Sofia has a natural talent for hosting, and for shaping a conversation. Sticking to an informal, friendly tone helps with the varied, and often personal, subject matters the show deals with, but that’s also one of the things she looks for in a podcast. “I like to listen to them when I’m driving,” she says, discussing the decision to keep the tone of the show conversational. “It feels like there’s a friend who is in the car with me, I can listen and enjoy it but it doesn’t feel informational. Especially being in school all day, I don’t always want to listen to a podcast that’s an overload of information after taking in so much.”
That said, the show isn’t fluff. Lighter episodes centered on spooky Halloween stories
are tempered with discussions about Floating Rock Mentality
, the stress olympics
, and accepting failure
. These are heavy topics, often exacerbated or brought more into light over the last two years as we try to navigate life during a pandemic, but Open Air
handles them with a careful hand: even for adults, the show has something to offer to help us think about supporting students, and each other.
Thinking about whether she would continue a podcast like Open Air in college, Sofia acknowledges that it has a practical purpose. “It allows me to process the topics that I’m talking about. Not just to give advice, but to talk about something that’s been on my mind, or the Wellies’ minds. It’s very helpful for me to do that and I’ve gotten feedback that it’s helpful for other people.”
The group works together–individuals, but of a similar mind–to support the content of episodes when needed. Generally, Sofia has most of the year planned out, but when topics change and schedules get shifted around other members will step in. “It’s mostly me but if I need help I’ll ask for it!”
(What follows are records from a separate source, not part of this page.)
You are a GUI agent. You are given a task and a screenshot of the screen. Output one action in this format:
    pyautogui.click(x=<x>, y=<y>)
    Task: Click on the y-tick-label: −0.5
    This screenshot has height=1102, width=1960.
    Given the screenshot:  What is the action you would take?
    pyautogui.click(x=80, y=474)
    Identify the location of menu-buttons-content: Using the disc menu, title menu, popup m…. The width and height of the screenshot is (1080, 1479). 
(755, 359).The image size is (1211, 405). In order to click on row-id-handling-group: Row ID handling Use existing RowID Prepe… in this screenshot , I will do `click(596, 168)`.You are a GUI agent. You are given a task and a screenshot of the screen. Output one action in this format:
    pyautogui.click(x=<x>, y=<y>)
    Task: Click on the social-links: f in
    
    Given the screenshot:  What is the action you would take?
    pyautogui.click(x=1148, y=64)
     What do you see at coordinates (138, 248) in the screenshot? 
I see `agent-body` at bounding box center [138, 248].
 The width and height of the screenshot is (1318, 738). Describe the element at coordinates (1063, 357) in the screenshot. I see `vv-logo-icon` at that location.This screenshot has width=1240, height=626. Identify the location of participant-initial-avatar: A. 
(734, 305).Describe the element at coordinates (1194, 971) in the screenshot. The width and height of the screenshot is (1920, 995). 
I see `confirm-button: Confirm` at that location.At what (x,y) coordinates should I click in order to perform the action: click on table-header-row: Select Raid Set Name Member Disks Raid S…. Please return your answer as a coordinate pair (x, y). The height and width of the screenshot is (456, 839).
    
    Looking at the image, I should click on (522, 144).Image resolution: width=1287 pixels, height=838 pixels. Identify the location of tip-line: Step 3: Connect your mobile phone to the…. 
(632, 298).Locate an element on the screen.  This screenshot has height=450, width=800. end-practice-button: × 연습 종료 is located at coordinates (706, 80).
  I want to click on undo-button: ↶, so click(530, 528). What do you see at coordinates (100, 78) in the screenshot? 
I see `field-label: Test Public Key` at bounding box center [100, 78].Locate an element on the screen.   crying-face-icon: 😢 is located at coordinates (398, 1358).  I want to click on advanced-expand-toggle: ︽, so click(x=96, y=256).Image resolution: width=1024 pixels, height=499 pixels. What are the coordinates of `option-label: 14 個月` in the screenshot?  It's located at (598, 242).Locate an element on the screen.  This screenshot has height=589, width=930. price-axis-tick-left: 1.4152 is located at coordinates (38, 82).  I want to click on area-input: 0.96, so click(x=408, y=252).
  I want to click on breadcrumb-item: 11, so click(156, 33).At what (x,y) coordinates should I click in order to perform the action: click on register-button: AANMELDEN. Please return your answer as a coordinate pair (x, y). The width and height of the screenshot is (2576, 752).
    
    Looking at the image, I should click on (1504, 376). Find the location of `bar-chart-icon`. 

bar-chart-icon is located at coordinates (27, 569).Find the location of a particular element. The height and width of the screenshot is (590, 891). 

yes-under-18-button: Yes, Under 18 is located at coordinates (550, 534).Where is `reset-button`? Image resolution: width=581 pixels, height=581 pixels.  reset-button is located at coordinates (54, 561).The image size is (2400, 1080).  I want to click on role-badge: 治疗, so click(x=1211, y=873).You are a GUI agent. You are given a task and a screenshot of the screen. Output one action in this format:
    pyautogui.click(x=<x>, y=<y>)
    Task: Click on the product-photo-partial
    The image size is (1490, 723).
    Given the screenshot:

The show has an unscripted, informal feeling but the process does involve careful planning. In addition to mapping out the episodes from September to March, Sofia keeps notes for episodes that cover specific topics, especially if research is involved, to keep her on track and usually has a list of questions to cover during an interview or conversation. As for the actual recording, Sofia started out using a microphone on loan from the Emma library, but also substituted with a headphone mic. Recently she was given a microphone for Christmas by her parents (which may or may not be because she sometimes borrowed her dad’s zoom mic). For editing and distribution, she uses the app Anchor
As a senior, Sofia has a decision to make about what to do when she graduates. The show is tied closely to the Wellies, but passing on a project she’s been spearheading for almost two years is a hard task. “There are people I know would do a great job, but it’s hard for me to just give it up! I'm having lots of thoughts about whether I should take it with me.” That said, the senior class thinks often about what their class will leave behind. “The grades above me that have left, I always feel like they’re still here! So, I don’t know if that was always in the back of my mind, but this is something that could be part of that.”
Leaving Open Air in someone else’s hands is one thing, but starting up something new depends largely on what her college experience will be like. “It would be a good thing to do because I enjoy it,” she says, thinking of a new version that follows her next steps. “And I’m proud of it.”
Sofia recommends: What We Said, a podcast where best friends Jaci Meri and Chelsey Jade talk about health, business, relationships, and life.